Vega for Short Straddle: Similar to the short strangle, the short straddle has a negative vega. Therefore, the trader should initiate short straddle when the volatility is high and it is expected to drop. 

Traders need to understand 
that all that glitters is not gold. It is important to understand that these strategies carry theoretically unlimited risk and hence, traders need to have a proper exit plan and also they need to understand the impact of option Greeks.

Sacchitanand Uttekar 
DVP – Technical (Equity), Tradebulls Securities 

In directionless markets, is writing call options a good strategy? 
Writing options is mostly considered by professional traders who understand the options instruments in depth, especially the decaying element of premiums with respect to time. When it comes to any call options writing strategy, it completely depends on the preceding move which has commenced and the exhausting of its ongoing momentum. Directionless market could be a stage of consolidation; hence it mostly depends on the next expected direction, which plays a key role whether the stock/index could resume its primary direction and how soon. Usually, it has been observed that the deep out-of-the-money options during such phases provide decent premiums which could be capitalized by adopting such theme of writing call options once the trend momentum starts exhausting and a directionless bias comes into play for a brief period. Usually, writing a call option against an existing holding is far better way to approach, or even resorting to a credit spread like bear call spread to play safe are ideal ways to participate in such scenarios. 

In the current market scenario, going up to May elections, what option strategies can be adopted profitably? 
Events mean uncertainty and when it comes to most uncertain events, election results are the most complex and hence attract severe volatility swings not only ahead but during the unfolding of the event too. Option premiums come very handy while gauging the expectations of such events, especially the magnitude of volatility which could be anticipated. Implied volatility ahead of the event remains a barometer for gauging the overall impact. While a simple exercise of adding both call and put premiums of proximal strikes (ITM, ATM and OTM) near the current action and monitoring them thoroughly can provide you with the expected swing range to be witnessed during the event. Once these aspects are aligned, one can consider either going long volatility or shorting it, depending on the nature of the scenario developing then. Once the event outcome hits the public domain, there is always a defusing impact observed when the volumes witness a sharp drop which one should be aware while planning exits.

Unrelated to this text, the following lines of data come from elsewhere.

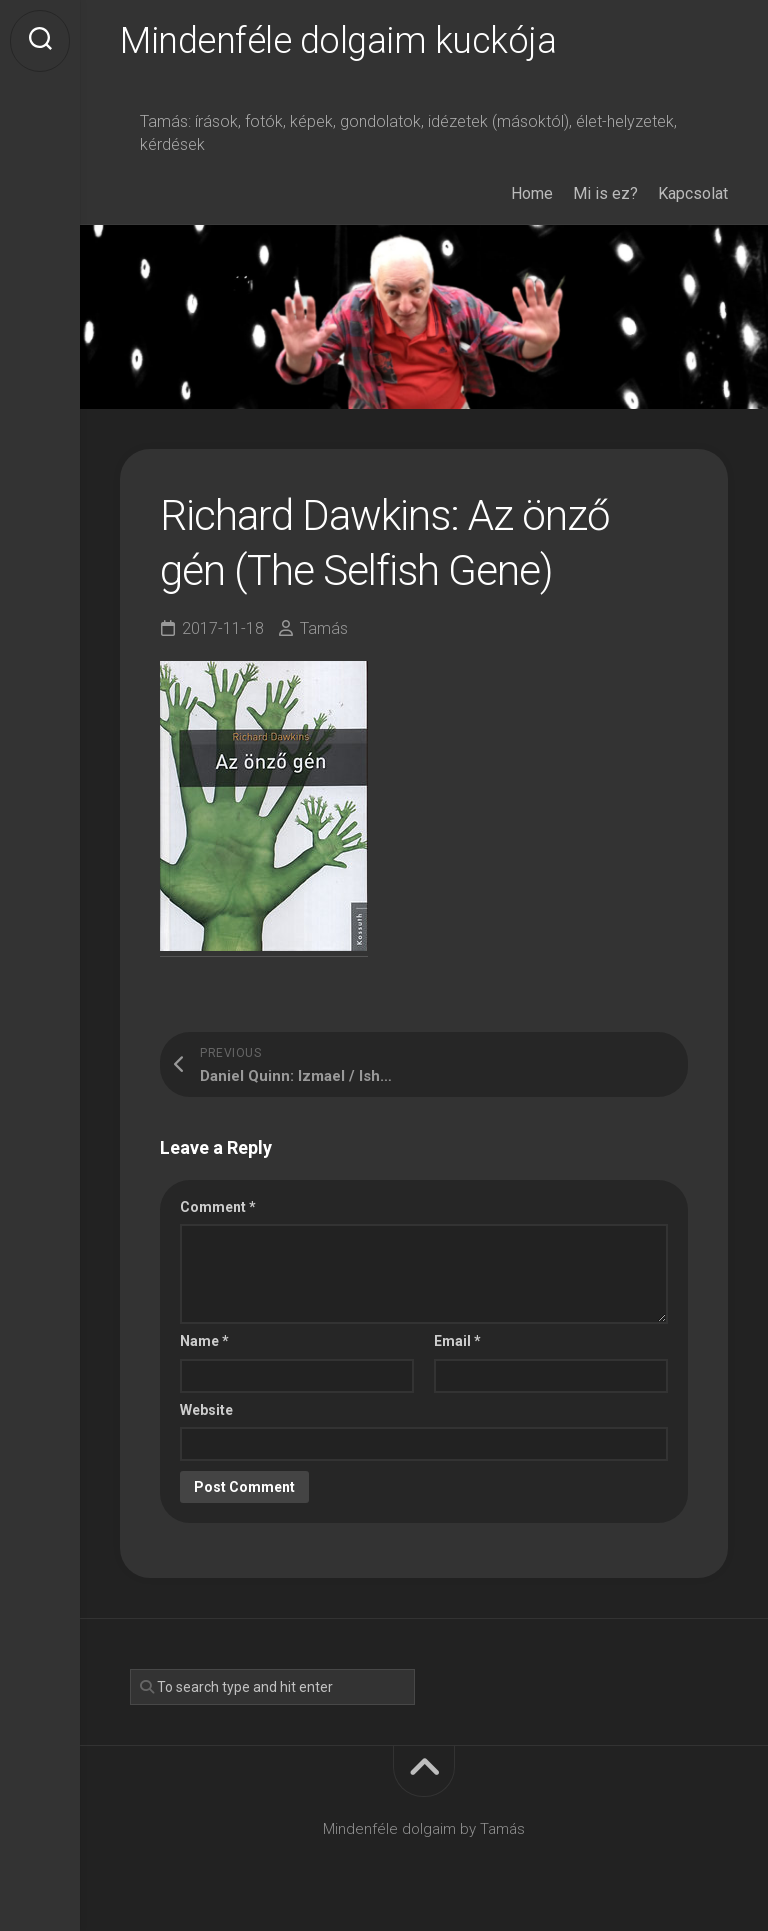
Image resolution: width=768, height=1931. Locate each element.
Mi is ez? (605, 193)
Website (206, 1410)
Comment (218, 1207)
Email (457, 1341)
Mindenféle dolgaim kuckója (338, 41)
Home (532, 193)
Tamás (324, 628)
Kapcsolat (693, 193)
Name (204, 1341)
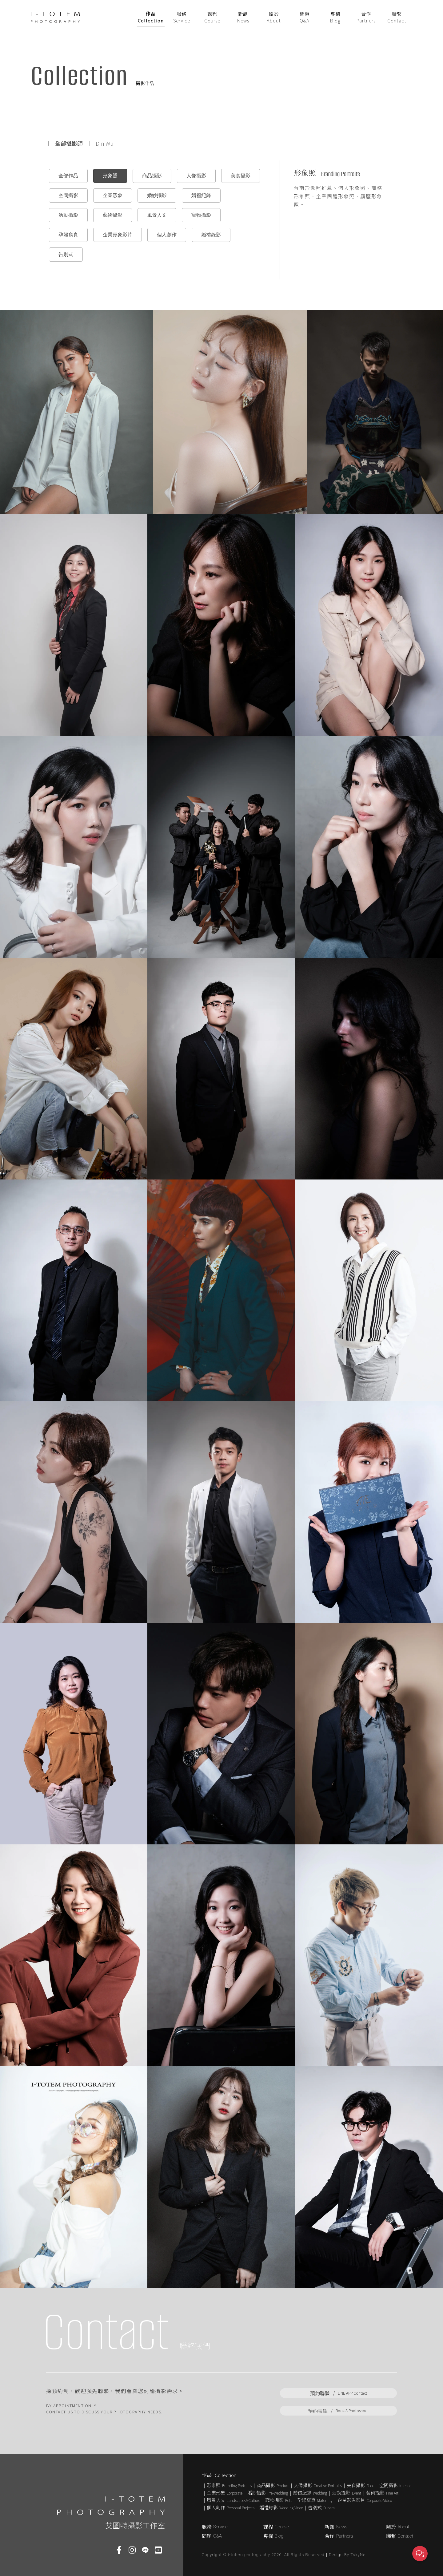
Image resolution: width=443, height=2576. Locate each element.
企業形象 (112, 195)
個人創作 (167, 235)
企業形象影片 (117, 235)
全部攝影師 (69, 143)
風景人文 (157, 215)
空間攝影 (68, 195)
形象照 (110, 176)
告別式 (65, 254)
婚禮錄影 (211, 235)
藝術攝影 (112, 215)
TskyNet (358, 2554)
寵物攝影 (201, 215)
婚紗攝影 (157, 195)
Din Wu (105, 143)
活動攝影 (68, 215)
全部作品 (68, 176)
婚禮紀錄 (201, 195)
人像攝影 (196, 176)
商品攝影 (152, 176)
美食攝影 (240, 176)
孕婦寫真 (68, 235)
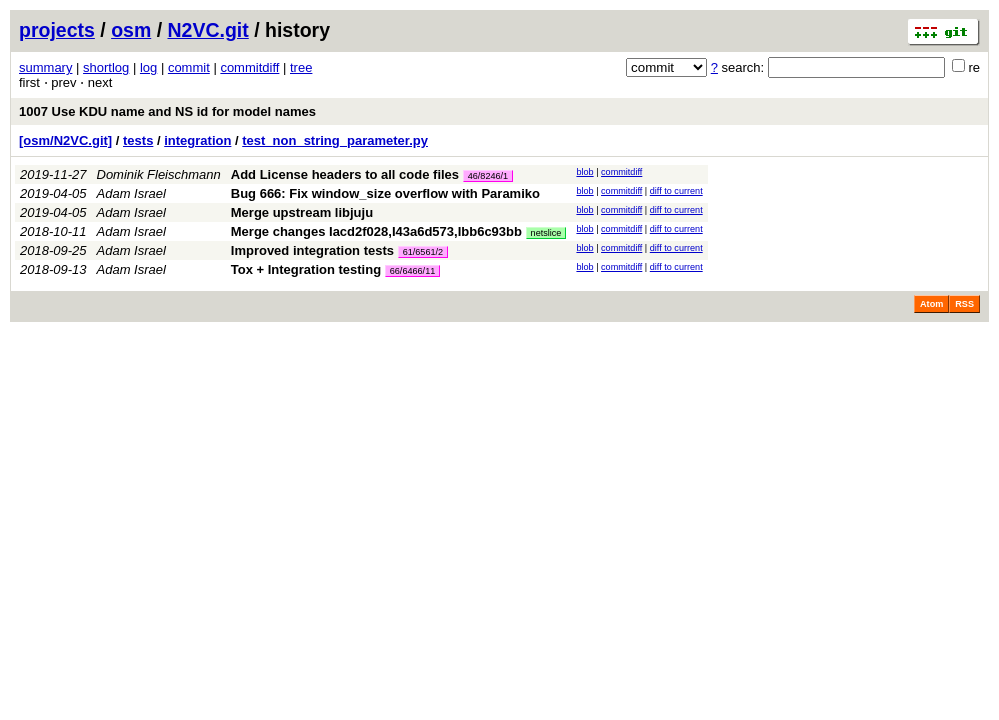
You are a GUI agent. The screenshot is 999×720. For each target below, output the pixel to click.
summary (45, 67)
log (148, 67)
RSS (964, 304)
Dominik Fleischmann (159, 174)
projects (57, 30)
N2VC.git (208, 30)
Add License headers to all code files (345, 174)
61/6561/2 (423, 252)
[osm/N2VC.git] (65, 140)
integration (197, 140)
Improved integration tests (312, 250)
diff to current (676, 191)
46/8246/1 (488, 176)
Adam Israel (131, 193)
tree (301, 67)
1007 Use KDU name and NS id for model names (167, 111)
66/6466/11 (413, 271)
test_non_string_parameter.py (335, 140)
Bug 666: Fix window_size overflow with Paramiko (385, 193)
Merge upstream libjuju (302, 212)
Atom (931, 304)
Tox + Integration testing (306, 269)
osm (131, 30)
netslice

Who should trade in options and why? 
Anyone and everyone can trade options. Speculators love them due to their low risk capital and buying options and other combinations are always appreciated by them. While inventory holders or moneyholders could capitalize on intention by selling options against their existing holding to optimize their cost and garner upon the time value within their existing trade. Hedger, by buying options, could add some degree of protection towards their risk on hands. Hence, options as an instrument provides the liberty to flex one's expectations and optimize one's payoff in a better way.

Benefits of trading in options:-

1. Lower capital requirement 
2. Option is an opportunity to leverage 
3. Customising your strategy 
4. Investors can combine options with stock investing 
5. Option trading helps you understand the market mood 
6. Insurance and risk management 
7. Limited risk and unlimited profit potential


Conclusion
:-
No other financial instrument is as flexible as options are. It is a great tool to trade in all market conditions. However, when not used properly, options can be disastrous. An option trader also needs to use different strategies and always be prepared for potential changes in the market conditions. It is important to know when to exit trades and inculcate the habit of booking profits on a consistent basis. It is important that the trader deploys a strategy that matches his outlook.

Not to forget that trading in options needs to take into consideration market variables, both before and after the trade. Develop an option trading plan and stick to it.